I’m not really a Nick Robinson fan, but this slightly smug, waffly article summarises the obvious difficulty in talking knowledgeably about our future in or out of Europe. There are probably many reasons to leave the EU. There are many reasons to stay. Probably neither will be a disaster (though what do I know?) but amid the patent fear-mongering on all sides there’s genuine inability to know what will happen until it happens. The many leaflets that have thumped onto my doormat are equally aggravating whether they are for or against EU membership; although on the plus side they’re all pleasingly shiny and ideal for lining the cat litter tray.
I also don’t like Mr Cameron or his tax affairs, but as with his support for gay marriage I do occasionally find that he deigns to agree with me. It’s nice of him, I only wish he’d do it more often. I do worry that the meta-narrative about political machinations within the Conservative party – Boris and IDS making tactical moves, Cameron’s future, whether tax payers should pay for Government leaflets – is a sly and effective distraction from the real issues. Journalists don’t do it on purpose, but they just can’t resist shop talk. A story about a story is so much more gossipy than a story about an actual thing. It’s fine when there’s nothing much at stake but right now there are bigger fish to fry. (There would be smaller fish to fry, but they’re subject to a strict EU fishing quota). If this becomes a story about politics then people will treat it as a political issue. They’ll vote ‘Out’ to punish Cameron, rather than because they have a view on the EU.
Personally I’m for staying in. You’re amazed, I can tell. It’s not because I feel ‘European’, really. Intellectually I know I’m European, but it’s not my primary national identity. ‘Europe’ still intuitively means “that big bit of continent over there” and not “this little collection of islands that the BBC weather map persists in tipping at an alarming angle so that Scotland looks tiny”.
But neither do I feel any animosity towards Europe. I like the idea of being part of something greater. I guess I don’t know any different. I’ve pretty much always *been* part of it, and Europe hasn’t blighted my life with its evil foreign ways. Mais non. I think it’s quite telling that you can watch an episode of ‘Yes, Minister’ from 1981 and hear the exact same stereotypical worries about the EU and its alleged wacky laws. But here we are 35 years later and the sky hasn’t fallen and Britain hasn’t lost its Britishness. Far from it. If we really must define Britishness as a test of cultural purity then we’re more pugnaciously xenophobia than we have been in years. Well done, British people.

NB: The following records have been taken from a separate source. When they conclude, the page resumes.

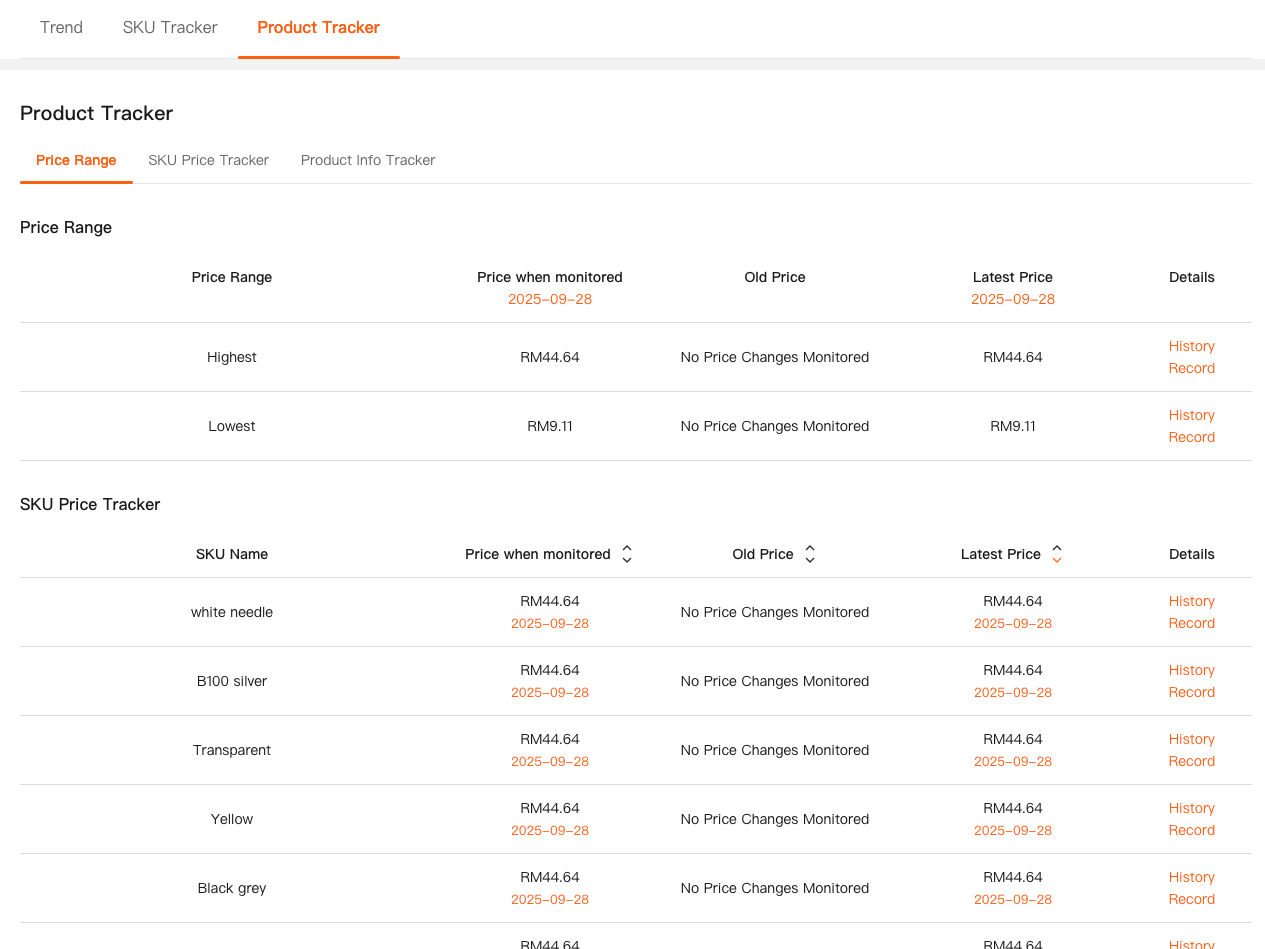The image size is (1265, 949).
Task: Click the Old Price sort arrows
Action: [x=810, y=554]
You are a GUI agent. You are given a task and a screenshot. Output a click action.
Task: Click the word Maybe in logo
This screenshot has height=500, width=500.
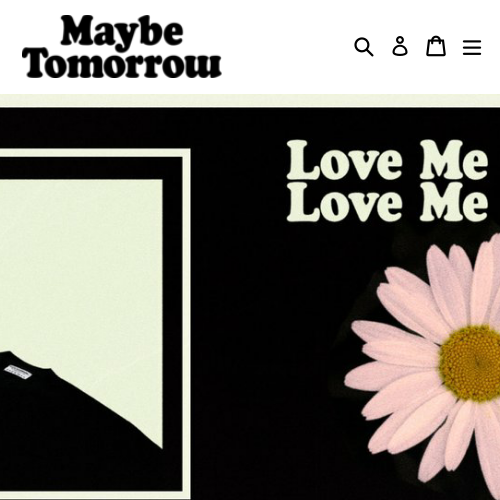pyautogui.click(x=122, y=31)

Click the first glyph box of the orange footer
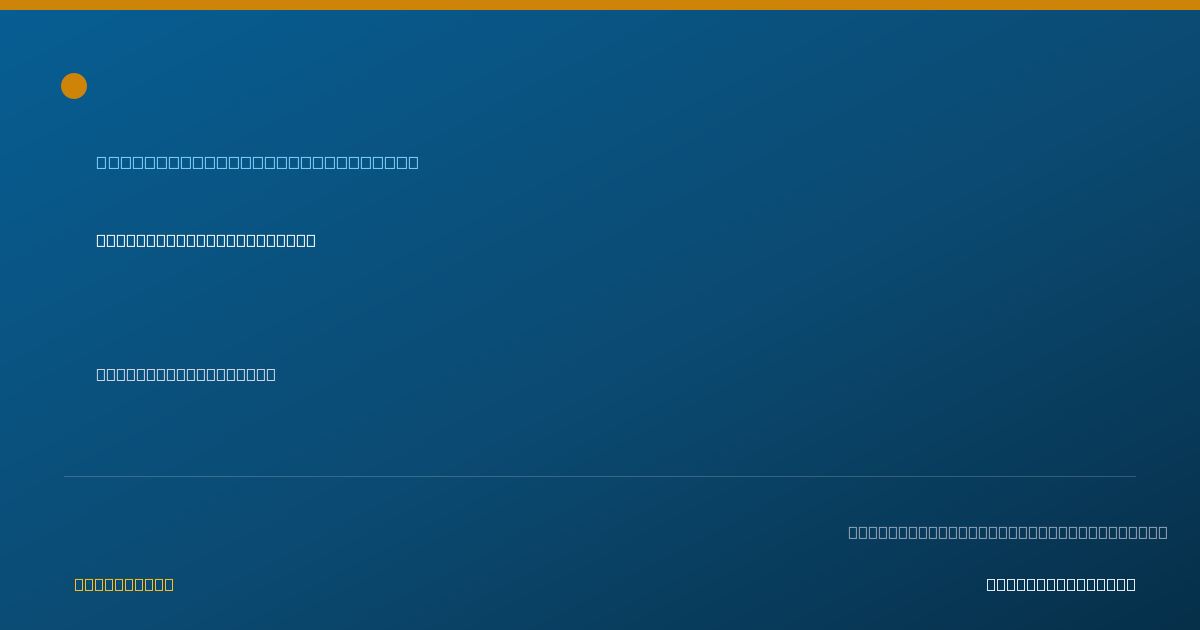pyautogui.click(x=79, y=584)
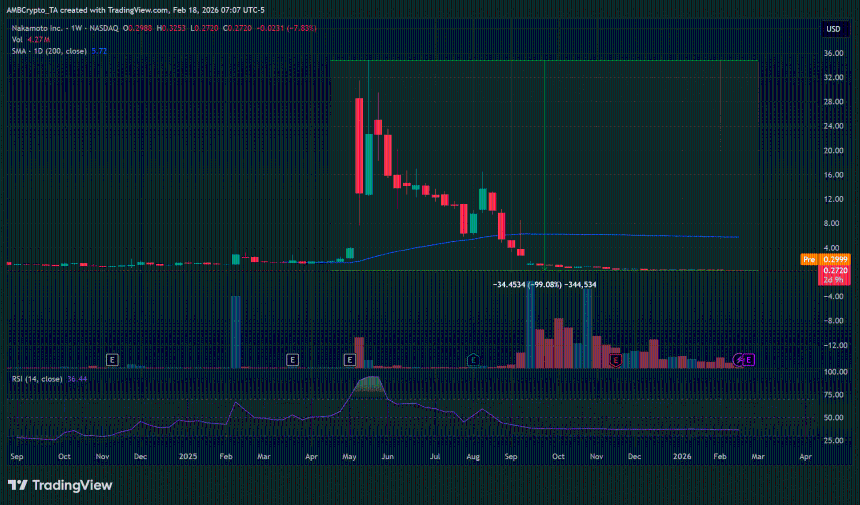Select the purple upcoming earnings E marker
The height and width of the screenshot is (505, 860).
[749, 360]
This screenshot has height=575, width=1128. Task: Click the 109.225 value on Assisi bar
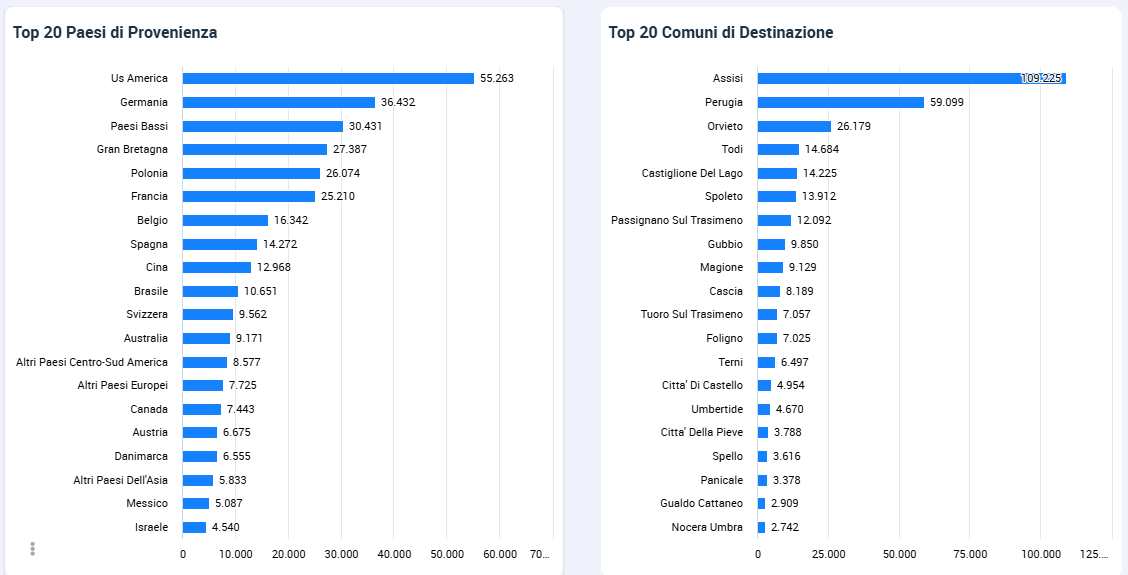[x=1041, y=78]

But really, what do we mean by Britishness? Boris is no less Boris for 40 years spent in the EU. It hasn’t made Iain Duncan Smith any less strident. I reject the seductive notion that Europe erodes our “sovereignty” – whatever that really means – as if any country can govern in perfect isolation from its neighbours and treaties and trade alliances and human migration and equality and rights for workers and basic human rights. Of course not. We have sovereignty over our own laws in every way that counts; we don’t seem to have any difficulty in passing laws that tax the homeless for their spare pavement. We simply subscribe to international common principles – both within the EU and in parallel with it – because it makes sense.
It’s very easy to talk about isolationism in terms that make it sound noble and patriotic. You can picture Jim Hacker drifting into his Churchill impression. But Churchill was an architect of a United Europe, and I think it’s a very grown-up, civilised thing to be part of a wider society of nations. We can be ourselves and still accept that there are limits on the way you can behave and still get to participate in the world. There’s no reason I can see to feel that being part of Europe diminishes us. It might even make us greater.